=== Begin Enclosure ===
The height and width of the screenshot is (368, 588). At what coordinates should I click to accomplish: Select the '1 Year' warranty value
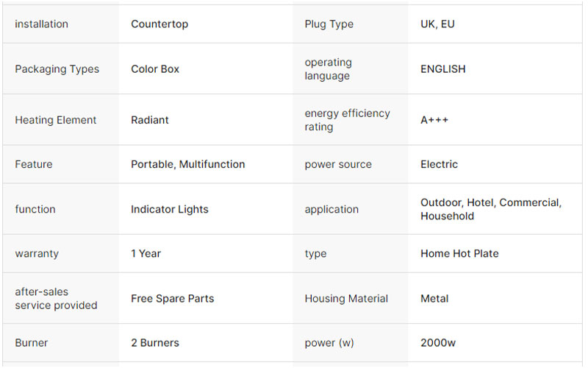(x=146, y=253)
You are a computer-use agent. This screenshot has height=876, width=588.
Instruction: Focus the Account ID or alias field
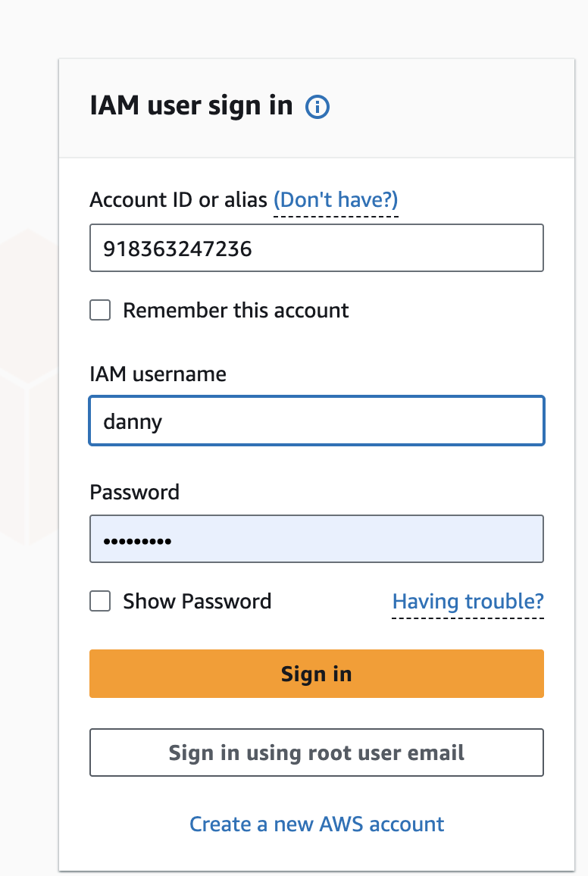(317, 248)
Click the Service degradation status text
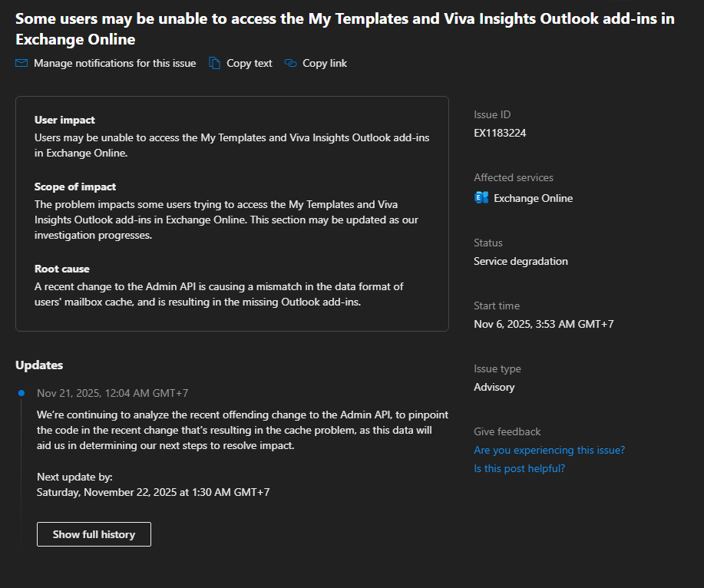The width and height of the screenshot is (704, 588). coord(521,261)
=== End Enclosure ===
[Work order] The preceding listing is to be restated word for word, with every picture omitted.

[Response to this exercise]
The height and width of the screenshot is (368, 588). At what coordinates should I click to accomplish: Select the '1 Year' warranty value
(x=146, y=253)
You are a computer-use agent. This screenshot has height=876, width=588.
Instruction: Focus the Account ID or alias field
(317, 248)
Click the Service degradation status text
The width and height of the screenshot is (704, 588). coord(521,261)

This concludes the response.